*PAGE:*
-*-*-
# My Share of NIB's Black Fire Spawn :)



## DarkMoon17 (Apr 16, 2011)

NIB did an amazing job with these fry, everyone got such beauties! I haven't named mine yet (want to wait until I know genders) but I just can't stop taking pics of them! Sorry for the not so great quality photos though... they are in jars inside a filled, heated tank so my camera isn't too happy lol

They are eating very well and their colors are deepening every day. 
Based on personality, probable male
















Great color, female?
















Adorable! Definitely a female 
















Acts like a male but thinkin' female








Beautiful and most likely male
















Lol what do you think? Look at that dorsal!


----------



## PewPewPew (Nov 26, 2010)

Ommgg, so cute! D': I want want want.


----------



## NIB BETTA (Apr 21, 2010)

Whew, I was scared I sent you all females. I'm getting better at telling which ones are "potentially" male or females. 

It makes me feel so good to get to see my babies being treated well. I'm so glad I've sold so many to people on this forum.


----------



## RobertTheFish (Jun 6, 2011)

Awesome fish! Can't wait to see what they look like when they grow up.


----------



## russalka (Mar 23, 2011)

Darkmoon - They look great!


----------



## 1fish2fish (Sep 10, 2009)
-*-*-
*EXTRACTED MATERIAL:*
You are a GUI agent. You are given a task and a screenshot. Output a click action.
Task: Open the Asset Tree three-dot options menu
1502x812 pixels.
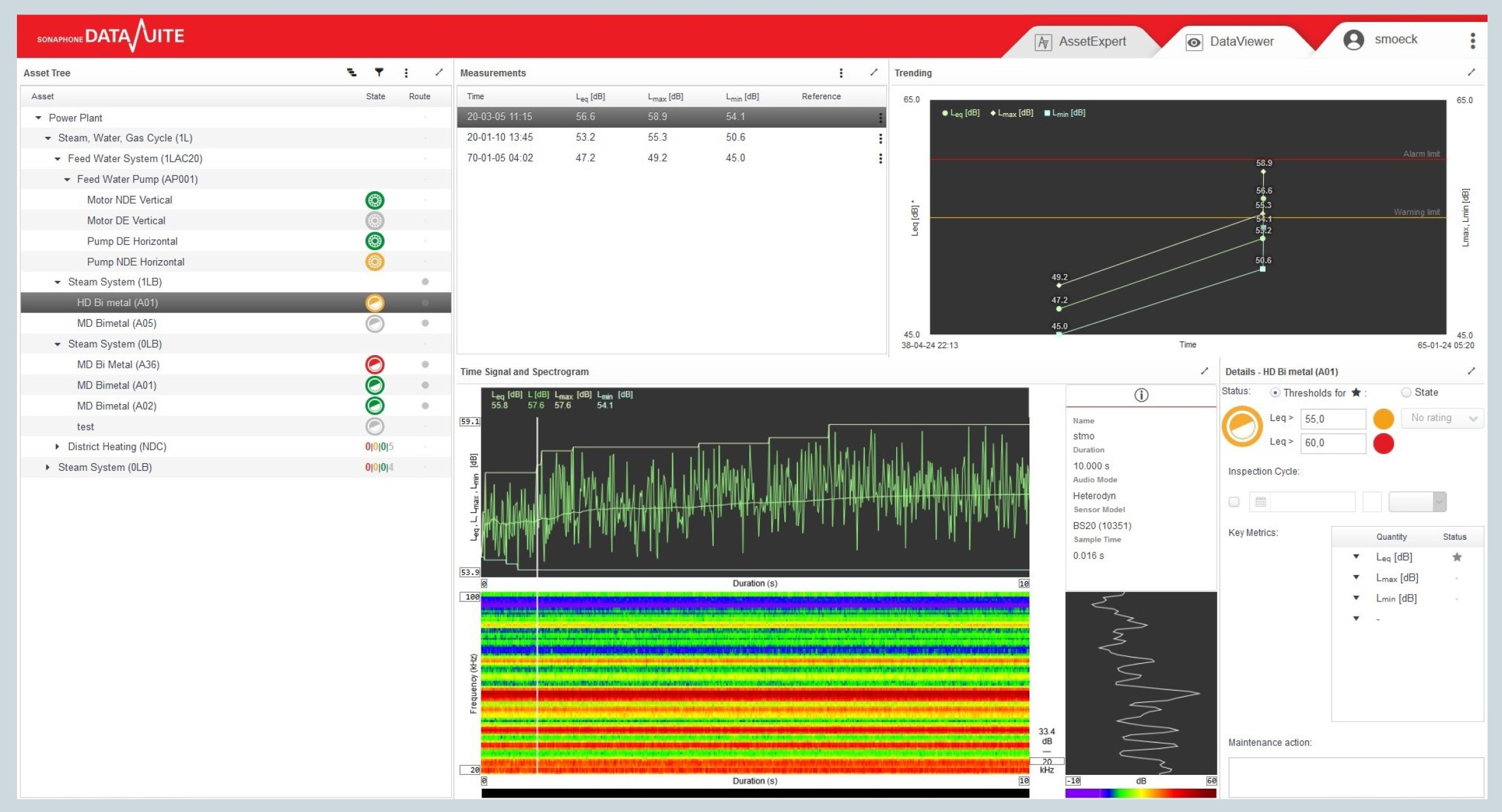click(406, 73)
-*-*-
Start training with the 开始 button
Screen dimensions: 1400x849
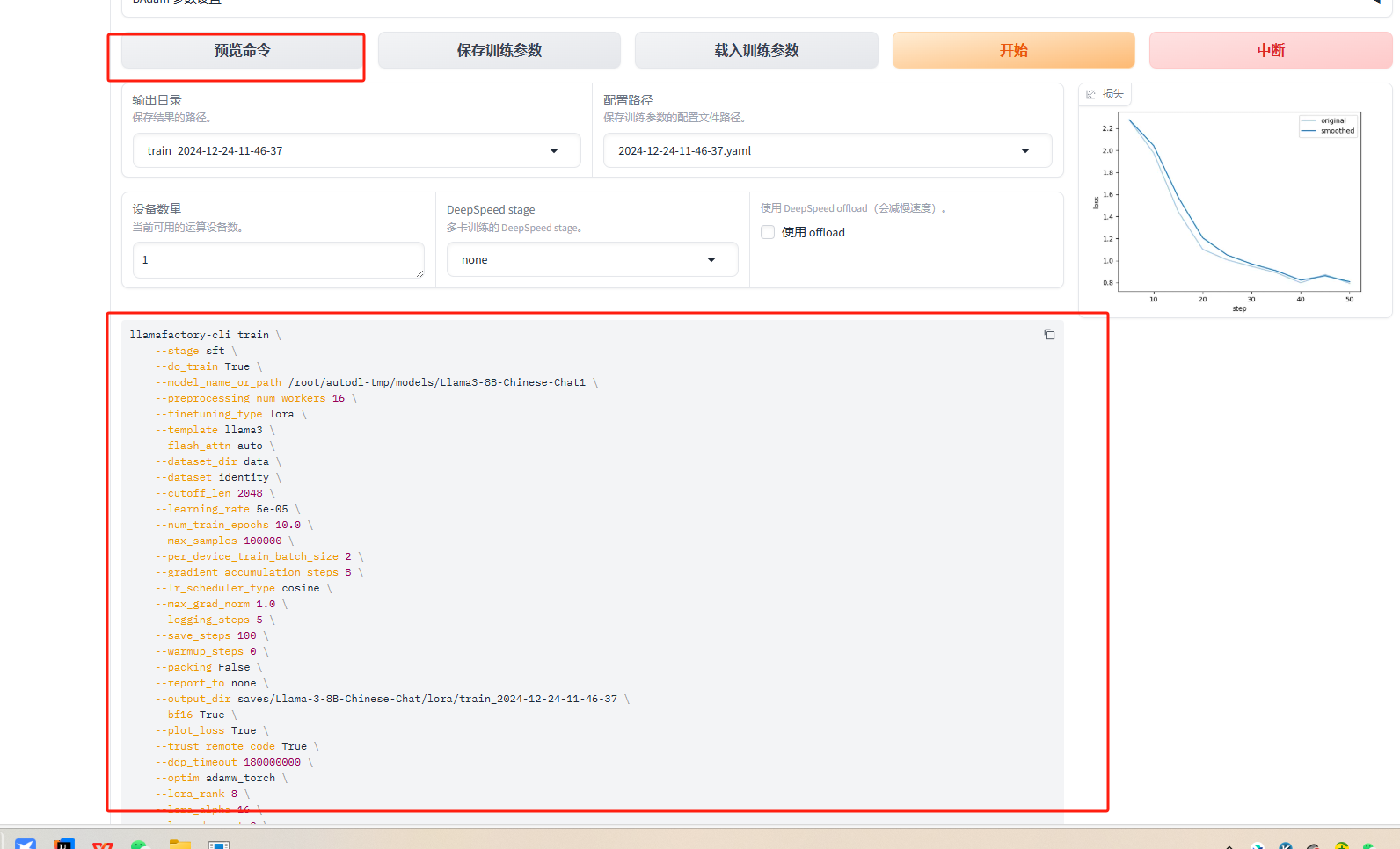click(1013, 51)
-*-*-
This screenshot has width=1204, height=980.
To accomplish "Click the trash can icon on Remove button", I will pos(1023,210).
-*-*-
*WHAT IS BEING ASKED:* Pick up the forum thread about NIB's black fire spawn where it ends and keep writing it.

*EXERCISE OUTPUT:*
they look awesome. I can't wait to see my new kids. I think you got a pretty even group of males to females but I'll need to really look at the pics when I'm not in class. Love that last guy.


----------



## Sweeda88 (Dec 6, 2010)

They're so cool! The last one really looks like a male. That dorsal is INSANE!!


----------



## DarkMoon17 (Apr 16, 2011)

Thanks everyone! I really can't wait to watch them grow! The ones that end up female are going in my fully planted 30 gal hex with the other gals. It'll be great. I've decided to name the obvious male "Ignus", which means fiery in latin. 

NIB- I'm thinking there are at least 2 males, but I know 3 of them are females. I'm thrilled either way since I want more for my sorority and these are great breeders. Ignus likes the 2nd betta pictured (assumed female). He's already made a bubble nest! And I know what you mean, I hope to sell mine here too.
Look at that nest!









1fish2fish- I'm sure you won't be disappointed! The spread on these guys and girls is fantastic. And I really appreciate any help with sexing, some of these are tough!
Ignus <3


----------



## 1fish2fish (Sep 10, 2009)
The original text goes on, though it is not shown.